Sylvester grabbed the rope and climbed up it, against the wind that seemed to be alive, seemed to want to crush him and reduce him to nothing. The climb was taking forever, but he was making progress and that was what mattered at the end of the day. Slowly, but surely (as fast as he could, but slowly after all).
Nothing could be that easy, or at least not a complete disaster for long. So, as he approached one of the wings, he saw several circles appear on the surface. Naturally, not different parts of the same creature emerged from the circle, but several complete copies.
Only, during his absence, they had improved again.
These didn't have tentacles on their backs, but on their open chests in a way that was vaguely grotesque even though they were hollow like dolls.
On their backs they had dark wings that blended with the night sky and grey clouds.

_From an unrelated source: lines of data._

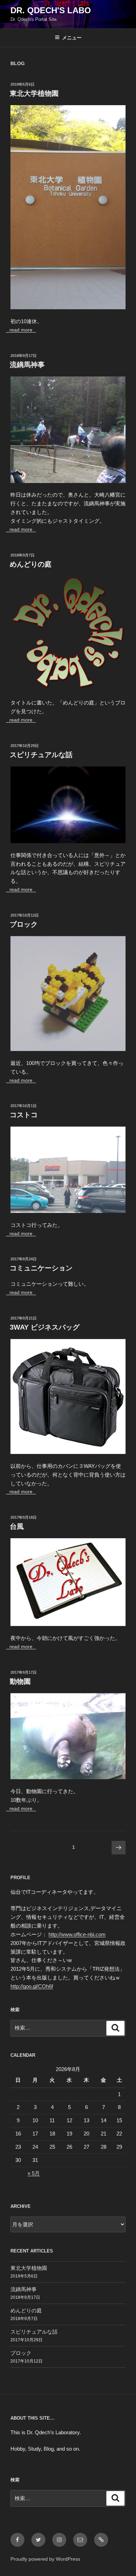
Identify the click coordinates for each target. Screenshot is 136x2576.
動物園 (20, 1681)
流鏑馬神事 (27, 364)
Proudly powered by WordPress (45, 2559)
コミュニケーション (41, 1268)
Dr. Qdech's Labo (50, 10)
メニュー (72, 37)
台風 (17, 1526)
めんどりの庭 (31, 564)
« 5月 (34, 2173)
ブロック (24, 924)
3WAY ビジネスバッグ (45, 1327)
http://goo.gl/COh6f (31, 1986)
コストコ (24, 1115)
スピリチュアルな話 (41, 754)
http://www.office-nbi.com (77, 1934)
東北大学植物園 (34, 93)
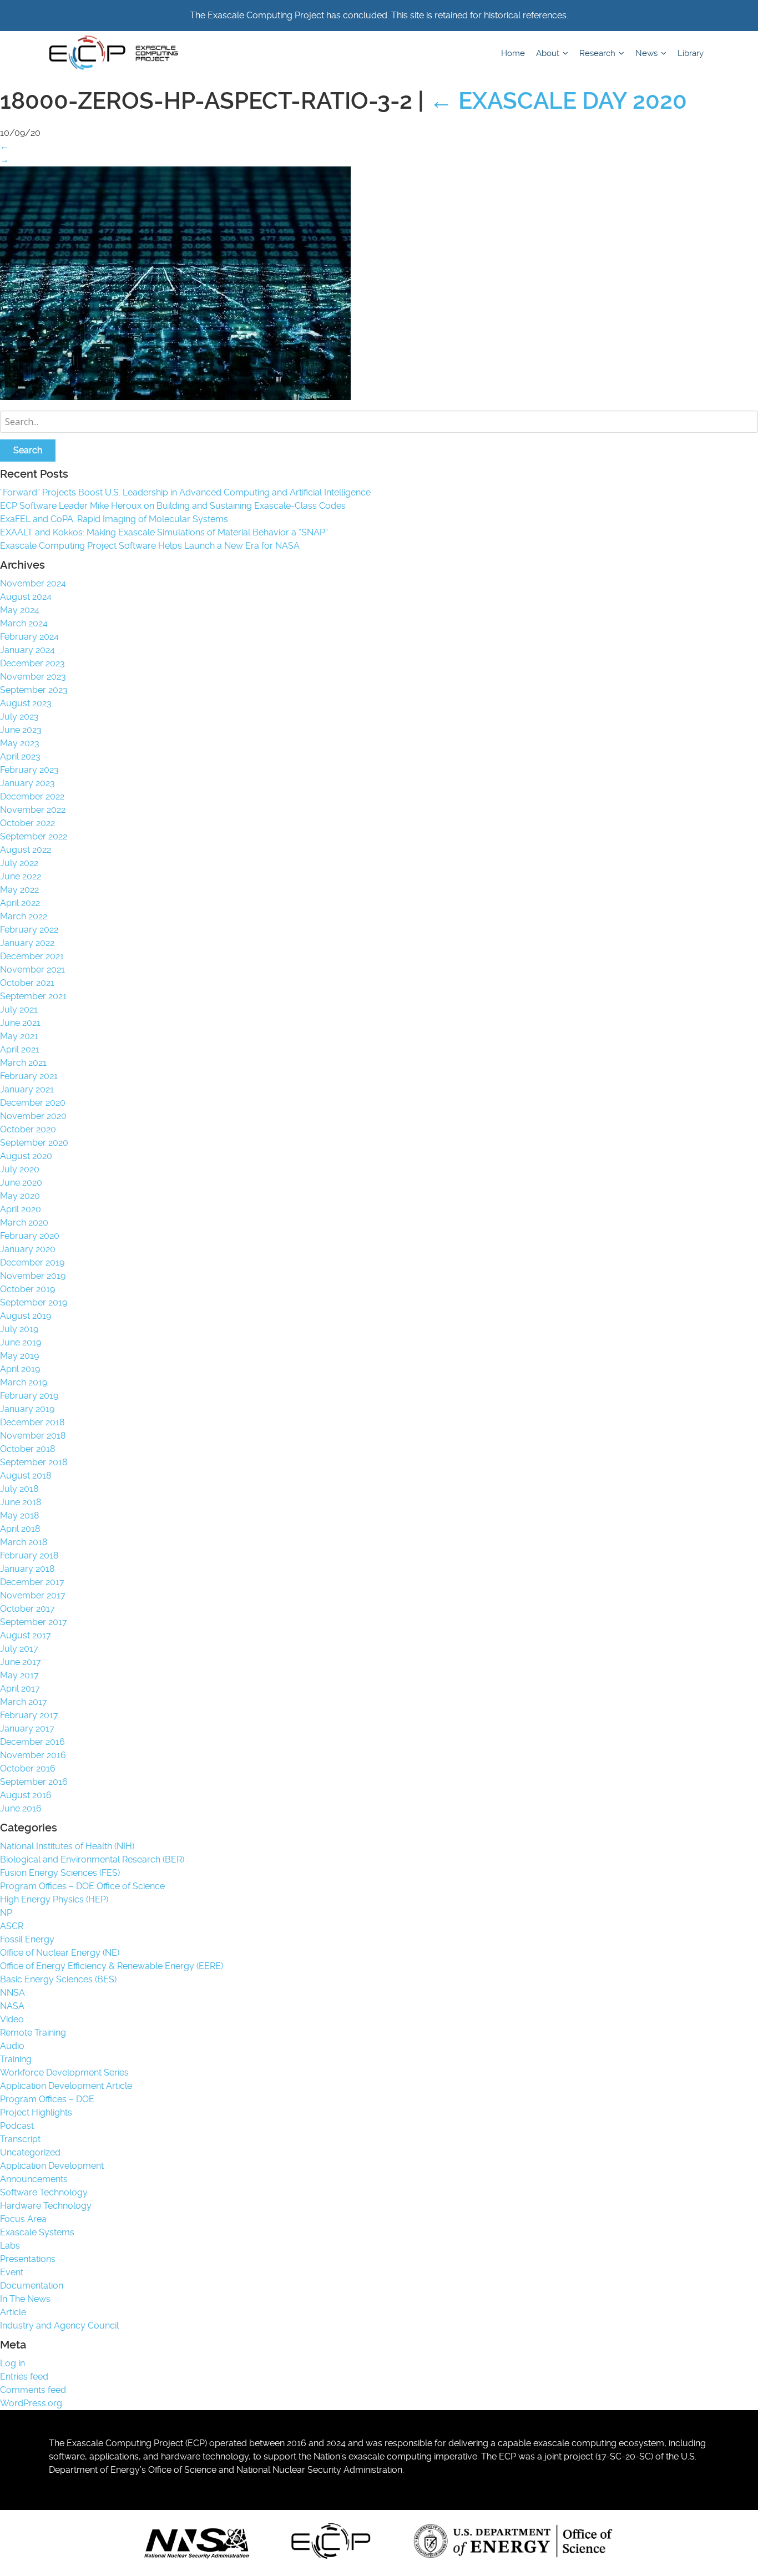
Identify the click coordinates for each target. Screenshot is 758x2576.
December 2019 (32, 1262)
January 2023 (27, 783)
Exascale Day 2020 (558, 100)
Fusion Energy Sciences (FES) (60, 1873)
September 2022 (33, 836)
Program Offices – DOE (47, 2099)
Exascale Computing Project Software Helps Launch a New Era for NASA (152, 545)
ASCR (11, 1926)
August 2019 (25, 1315)
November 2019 (32, 1276)
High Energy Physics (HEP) (54, 1899)
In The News (25, 2299)
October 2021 (27, 983)
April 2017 (20, 1688)
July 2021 (19, 1009)
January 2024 (27, 650)
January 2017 (27, 1728)
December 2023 (32, 663)
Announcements (34, 2179)
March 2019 (23, 1382)
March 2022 (23, 916)
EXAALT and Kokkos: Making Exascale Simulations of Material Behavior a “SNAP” (164, 532)
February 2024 (29, 636)
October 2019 (27, 1289)
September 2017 (33, 1622)
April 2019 (20, 1369)
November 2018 (32, 1435)
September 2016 (34, 1782)
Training (16, 2059)
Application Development (52, 2165)
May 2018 (19, 1515)
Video (12, 2019)
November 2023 (33, 676)
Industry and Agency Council (59, 2325)
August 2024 (26, 596)
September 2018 (33, 1462)
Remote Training (33, 2032)
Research (598, 53)
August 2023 (26, 703)
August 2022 (25, 849)
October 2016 (27, 1768)
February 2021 (29, 1076)
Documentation (31, 2285)
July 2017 (19, 1648)
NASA (12, 2006)
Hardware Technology (46, 2205)
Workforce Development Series (64, 2072)
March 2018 (23, 1542)
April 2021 (19, 1049)
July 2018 (19, 1489)
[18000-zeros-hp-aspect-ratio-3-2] (175, 397)
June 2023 (21, 730)
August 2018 (25, 1475)
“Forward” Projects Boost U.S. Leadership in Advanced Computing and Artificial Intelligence (185, 492)
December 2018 (32, 1422)
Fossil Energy (27, 1939)
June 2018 (20, 1502)
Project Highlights (36, 2112)
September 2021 (33, 996)
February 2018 (29, 1555)
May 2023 (19, 743)
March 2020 (24, 1222)
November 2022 (32, 809)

Wings appeared on Sylvester's back as well. Large and grotesque, separated into pieces by membrane, like the wings of a giant bat. He had activated one of his many abilities, [Infernal Wings]. He didn't understand why his power was rendered like the mechanics of some role-playing game, nor why some of the names (okay, quite a few) were a bit embarrassing.
Good thing only he could see those notifications. In any case, he had bigger problems.
Sylvester unsheathed his katana as the winged creatures, which had him surrounded, descended upon him.